Mai sola: Forza Ragazzi
Non c’è turno infrasettimanale che tenga. Non c’è giornata feriale che tenga. Non c’è orario che tenga. Non c’è classifica che tenga. I tifosi biancoblù non lasceranno mai sola la Pro Patria: non l’hanno mai fatto prima e non lo faranno certo adesso, nel momento di maggior bisogno. E i cinquanta e passa tifosi biancoblù giunti in Franciacorta, in un tardo pomeriggio di un martedì di lavoro, sono lì a testimoniarlo, con tanto di striscione: Forza Ragazzi!!!.
Aveva proprio ragione Paolo Tramezzani:
Da sempre siamo abituati a soffrire, da sempre nessuno ci ha mai regalato niente, ma allo stesso tempo ne siamo sempre usciti. Di una cosa pertanto sono certo: La Pro Patria non finirà mai“.

Il tabellino
Ospitaletto-Pro Patria: 0-0
OSPITALETTO FRANCIACORTA (4-4-2): Sonzogni; Gualandris, Nessi, Possenti (43′ st Sina), Casali (25′ st Sinn); Mondini (25′ st Guarneri), Ievoli (31′ st Maucci), Panatti, Messaggi; Gobbi, Bertoli (43′ st Pavanello). A disposizione: Mundi, Cortese, Regazzetti, Scheffer, Tornaghi, Torri, Maffioletti, De Matteis. Allenatore: Quaresmini.

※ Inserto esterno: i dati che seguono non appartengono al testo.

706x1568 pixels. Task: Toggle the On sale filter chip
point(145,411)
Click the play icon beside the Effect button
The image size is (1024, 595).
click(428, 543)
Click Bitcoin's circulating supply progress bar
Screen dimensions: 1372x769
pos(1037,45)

PRO PATRIA 1919 (4-3-3): Sala; Mora (21′ st Felicioli), Masi, Pogliano, Travaglini; Tunjov, Schirò, Frosali (1′ st Ferri); Citterio (19′ st Renelus), Udoh (37′ st Mastroianni), Desogus (37′ st Giudici). A disposizione: Rovida, Zamarian, Verre, Di Munno, Orfei, Schiavone, Ricordi. Allenatore: Bolzoni.
ARBITRO: Gianluca Guitaldi della sezione di Rimini (assistenti Alfonsorocco Rosania di Finale Emilia e Silvia Scipione di Firenze. Quarto ufficiale Silvia Gasperotti di Rovereto, operatore FVS Usman Ghani Arshad di Bergamo).
NOTE – Serata mite, terreno in buone condizioni. Spettatori 600 ca. Ammoniti: Frosali (P), Desogus (P), Nessi (O), Maucci (O). Calci d’angolo: 5-3. Minuti di recupero: 4′ pt, 4′ st
Next match: sabato l’Alcione di Cusatis e Pitou
Sabato 7 marzo (calcio d’inizio ore 17.30) appuntamento allo “Carlo Speroni” per una sfida che, a otto turni dal termine, inizia ad avere un peso specifico sempre più rilevante. Di scena a Busto Arsizio l’Alcione degli ex Giovanni Cusatis e Jonny Pitou. Inutile ribadire che contro gli orange milanesi alla Pro servirà un solo risultato.